We talk about the issues and challenges of her role, what it was like on the inside when England women won gold, and how she supports athletes to develop the skills and qualities needed to cope with the special demands of high performance sport.
Emma joined the EIS as a Performance Lifestyle Adviser in February 2007 and has experience of supporting over 100 elite GB Hockey athletes and coaches over three Olympic Cycles. Before joining the EIS, Emma was a successful senior executive with twenty years of experience in the publishing and sports clothing business sectors in the UK and USA.
From 1987-2002 and whilst working full-time, Emma played rugby for England winning 52 caps at scrum half and competing in four World Cup campaigns, with the 1994 World Cup win being her career highlight. Following her retirement, she went on to coach at club, regional and international level in the USA, Canada and the UK.
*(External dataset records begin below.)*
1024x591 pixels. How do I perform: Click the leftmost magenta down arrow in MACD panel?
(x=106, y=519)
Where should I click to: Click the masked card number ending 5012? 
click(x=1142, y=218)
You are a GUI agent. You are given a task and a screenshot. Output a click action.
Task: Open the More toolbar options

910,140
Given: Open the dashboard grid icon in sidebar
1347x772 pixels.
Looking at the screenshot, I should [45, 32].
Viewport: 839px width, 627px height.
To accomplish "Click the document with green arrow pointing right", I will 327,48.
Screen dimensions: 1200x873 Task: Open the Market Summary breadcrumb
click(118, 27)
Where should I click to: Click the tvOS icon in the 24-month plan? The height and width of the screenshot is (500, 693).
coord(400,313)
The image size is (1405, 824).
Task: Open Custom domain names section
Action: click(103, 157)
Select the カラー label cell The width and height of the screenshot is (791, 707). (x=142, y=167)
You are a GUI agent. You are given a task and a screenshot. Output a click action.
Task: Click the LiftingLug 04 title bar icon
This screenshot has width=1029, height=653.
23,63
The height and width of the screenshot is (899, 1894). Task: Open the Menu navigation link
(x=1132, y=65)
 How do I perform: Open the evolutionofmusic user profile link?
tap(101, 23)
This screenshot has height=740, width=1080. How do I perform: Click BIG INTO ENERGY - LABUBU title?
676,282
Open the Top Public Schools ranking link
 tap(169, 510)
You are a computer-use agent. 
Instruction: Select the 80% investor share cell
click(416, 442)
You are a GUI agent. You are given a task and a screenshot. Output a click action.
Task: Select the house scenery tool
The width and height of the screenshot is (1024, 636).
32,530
Emma is a History graduate from Loughborough University, holds an ILM Level 7 Certificate in Executive Coaching and Leadership Mentoring and is a UK Sport endorsed mentor. Over the last 5 years, Emma has also provided support to a number of UK Sport ECAP and sports coach UK Aspire coaches from Tennis, Squash, Sailing and Boxing.
THE TRANSCRIPT BELOW WAS TYPED FROM A RECORDING AND NOT COPIED FROM AN ORIGINAL SCRIPT. BECAUSE OF THE RISK OF MISHEARING AND THE DIFFICULTY IN SOME CASES OF IDENTIFYING INDIVIDUAL SPEAKERS, WE CANNOT VOUCH FOR ITS COMPLETE ACCURACY.
TX: 17.7.18 – Ep 31. Emma Mitchell – Managing the off pitch distractions
HOST: TAMMY PARLOUR
I: Welcome to a Question of Performance. I’m Tammy Parlour and in this series I’ll be talking with leading figures from sport and business about what improves, limits and drives performance. Join me for 20 minutes of discussion twice a month to hear a range of views on what it means to be successful, how to cope with failure and what people have learnt along the way.
[Music]
I’m with Emma Mitchell today. Emma is a former international rugby player a 1994 World Cup winner. She now works for the English Institute of Sport as a performance lifestyle advisor to GB Hockey. We talk about the issues and challenges of her role; what it was like on the inside when England women won gold and how she supports athletes to develop the skills and qualities needed to cope with the special demands of high performance sport. But before we get into any of that, I asked her what led her to sport in the first instance.
EM: To start with probably boys in the village. I grew up in a little village called Puddletown in Dorset and myself and Jane, my twin sister, used to be called on to just go and play football pretty much every evening in the summer and we’d just run around and loved it. And from there, just played pretty much every sport that was going all the way through school and into university.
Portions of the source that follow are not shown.